Flood insurance premiums can go up after April 1

A bulletin released by the National Flood Insurance Program (NFIP) outlines changes in flood insurance rates after April 1, 2015, that are allowable under a law passed last year – the Homeowner Flood Insurance Affordability Act (HFIAA) that changed some details of the Biggert-Waters Act.

Both HFIAA and Biggert-Waters are complex documents, and it’s important to note that it’s difficult to know from general information how much a specific homeowner’s flood insurance policy could change.

For more information on categories of homeowners and how they might be affected, download the complete NFIP bulletin posted online.

Key changes

An individual’s rate premium cannot increase more than 18 percent; an “average rate class” of homeowners cannot have their premiums increase more than 15 percent.
Certain subsidized policyholders (those not currently paying the full actuarial rate) have mandatory rate increases.
Policies will have a new annual surcharge required under HFIAA.
New guidance will impact “substantially damaged and substantially improved structures,” and there is additional rating guidance on Pre-Flood Insurance Rate Map (FIRM) structures.
There will be a new procedure for Properties Newly Mapped into the Special Flood Hazard Area and existing Preferred Risk Policy Eligibility Extension (PRP EE) policies.

The changes take effect April 1 for both new business and renewals.

According to the bulletin, the 18 percent cap on flood insurance increases has a few exceptions that include, but are not limited to, misratings and increases in the amount of insurance coverage.

Another exception: Premiums on subsidized policies will increase 25 percent for policies on non-primary residences, Severe Repetitive Loss properties, and substantially-damaged/substantially-improved properties.

A 25 percent premium increase on business properties will be implemented in 2016.

New surcharge

HFIAA also introduces a new mandatory surcharge on all new and renewed policies – $25 for primary residences and $250 for all other policies.

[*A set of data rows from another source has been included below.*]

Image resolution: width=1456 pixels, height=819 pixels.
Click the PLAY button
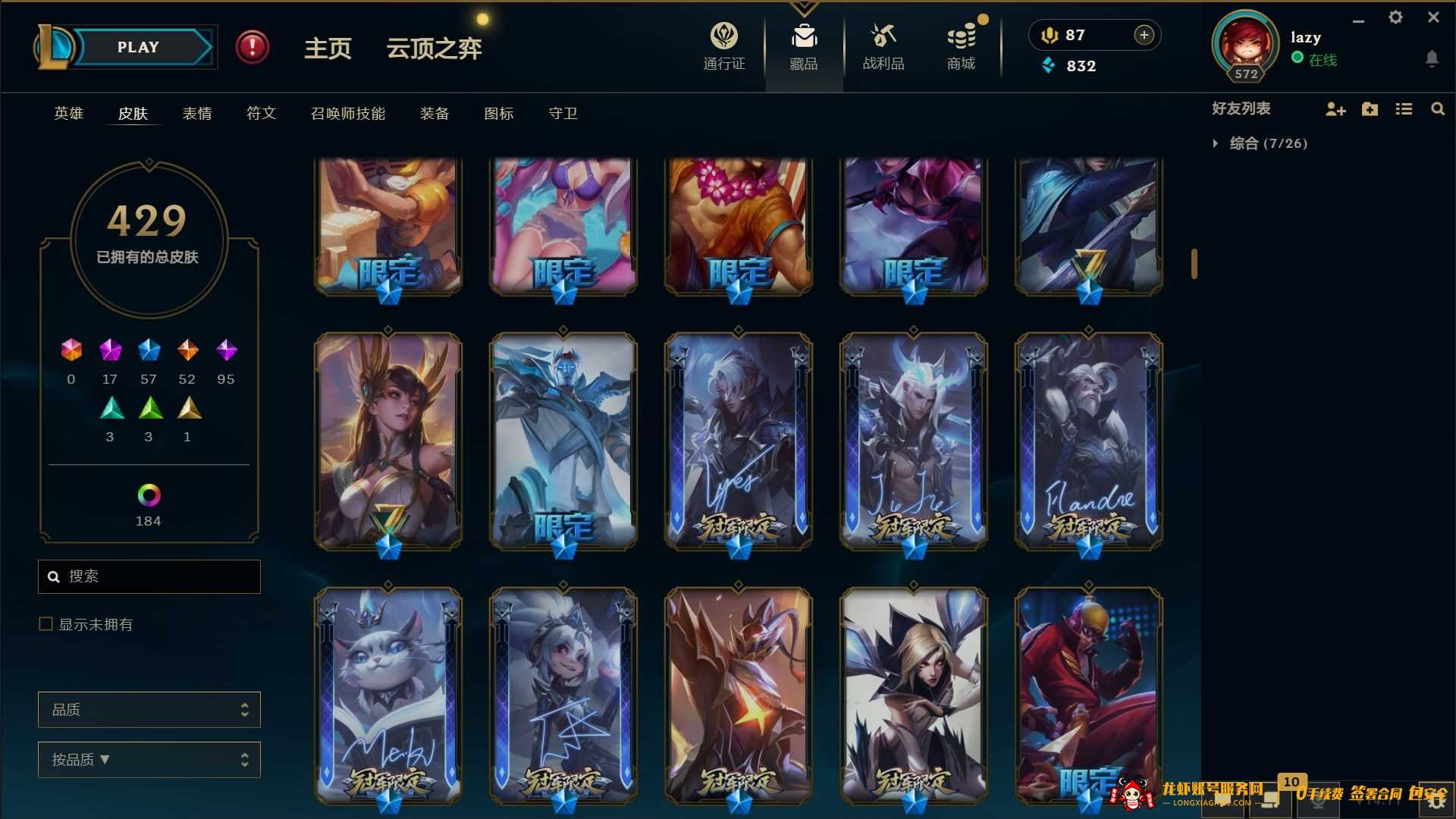tap(138, 46)
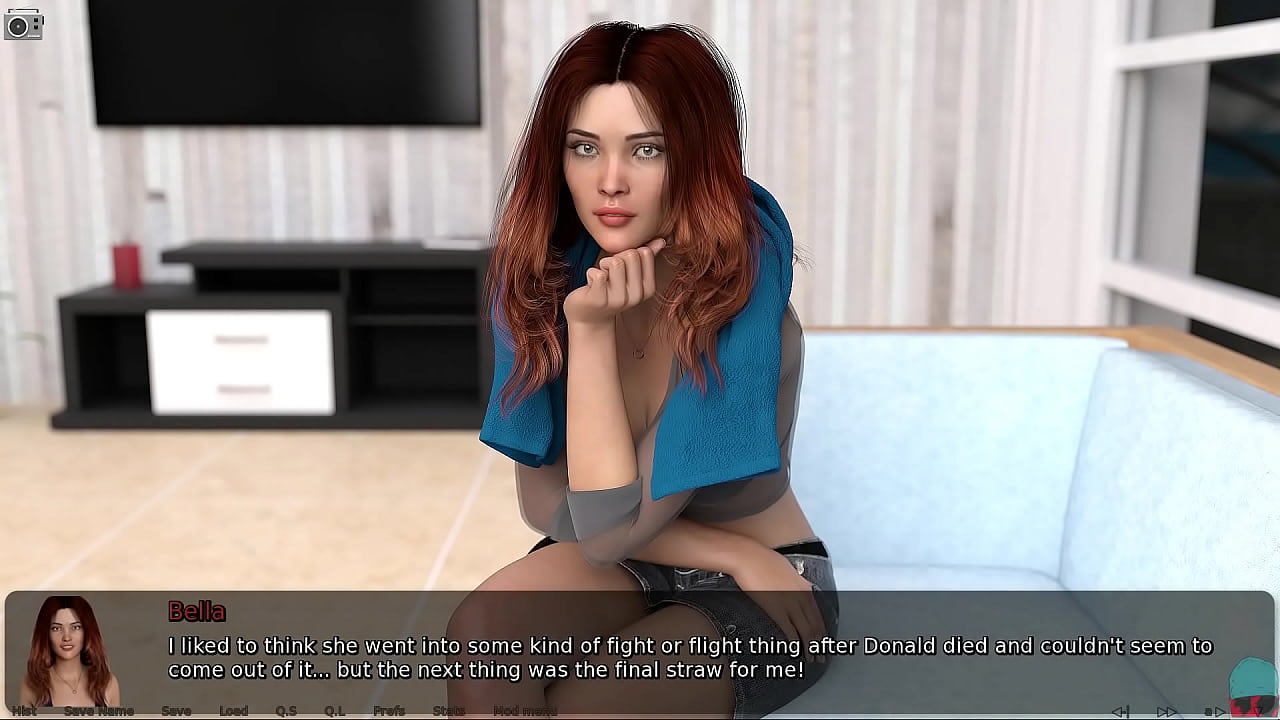Activate the fast-forward skip arrows

coord(1166,711)
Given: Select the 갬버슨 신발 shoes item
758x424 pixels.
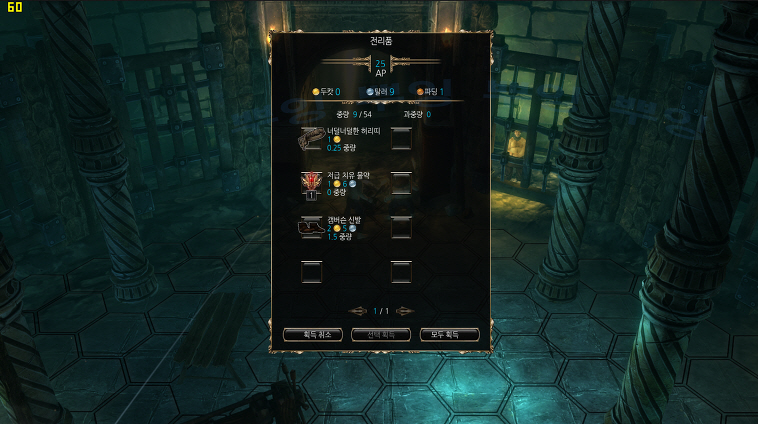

The surcharge and a Federal Policy Fee (FPF) aren’t considered premiums, so they’re not considered in the maximum 18 percent increase for any specific homeowners. As a result, the total amount charged a policyholder could exceed 18 percent in some cases.

Premiums – including the Reserve Fund Assessment but excluding the FPF and the new HFIAA- mandated surcharge – will increase an average of 9.9 percent for policies written or renewed on or after April 1, 2015.

When the FPF and the new HFIAA-mandated surcharge are included, the total amount charged to a policyholder could increase a maximum of 19.8 percent.